ONE minute the alley was in Jimmy Osborne’s hand, the next it was looping across the playground like the Dam Busters’ bouncing bomb.

Its impact was just as spectacular, too – the hefty marble striking the large swimming pool window low down on the left, a spider’s web of fissures fragmenting the glass in dramatic fashion.

It was a complete accident. No swimming though for a while.

The incident happened at St Helen’s Primary in Ipswich, one of many memories which came tumbling back across the years after I wrote about the school dinner queue last week.

Those first school years make such an impression on our lives – far more than our dozy teenage days when minds focus more on sport, music and the opposite sex.

I can still recall all the teaching staff from my school years in the late 1960s and early 70s – Mrs Francis, Mrs Moore, Mrs Elliot, Mrs Spiller, the fearsome but much-loved Mr Hendry, Mr Goodchild, Mrs Cowdell, Mrs Pierpoint and Mrs Armstrong, the head Mr Bingham, and Mr Cawt, whose enthusiasm generated in me a lifelong love of reading and writing.

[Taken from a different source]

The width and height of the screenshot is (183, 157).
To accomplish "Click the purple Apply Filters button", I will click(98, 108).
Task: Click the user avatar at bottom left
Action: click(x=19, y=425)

Being one of those children who loved a job to do, I was made milk monitor for a time – the job involved pulling a small trailer of crates of one-third pints of milk, delivering to each classroom. The privilege was removed after a spectacular crash in the corridor which left glass and the white stuff everywhere and no one drinking milk that day.

In the juniors, I had the task each morning of setting the hall for assembly, putting the hymn numbers up, music in place for the pianist, and opening windows on warm days. One morning as I tried to get the hook of the long pole through the loop latch of a high window the pole slipped and smashed the glass. Not wanting to lose this coveted position, I told the head a bird must have flown into it – not sure he ever believed me.

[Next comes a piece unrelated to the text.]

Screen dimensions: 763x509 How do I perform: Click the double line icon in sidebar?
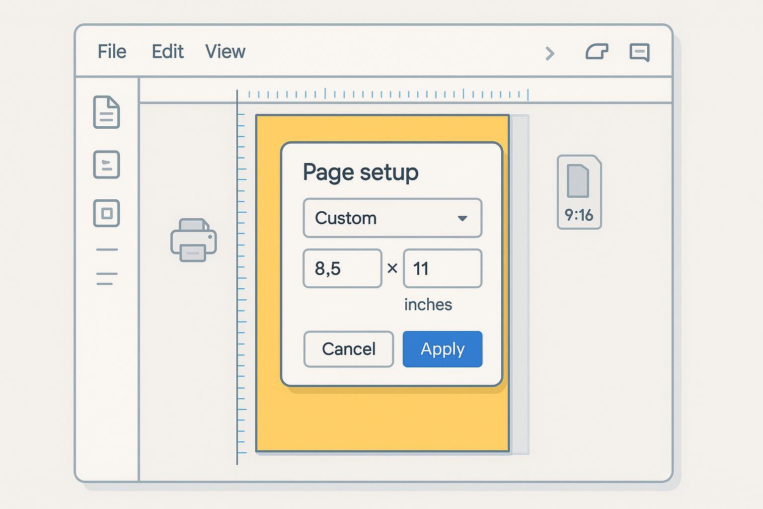click(x=107, y=279)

At lunchtimes we played football at the canteen end of the playground. We had a goal chalked on the school wall and the other was usually a milk churn and a pile of pullovers.

On Thursdays at the end of lunchtime we used to kick the ball over the fence into Nigel Coote’s garden in Jefferies Road – it was craft afternoon and the teacher used to let two or three of us go to retrieve the ball, not knowing it was in Nigel’s garden, where drink and biscuits might be on offer.

As another Jimmy said, “And there’s more”, memories that is – but for another week.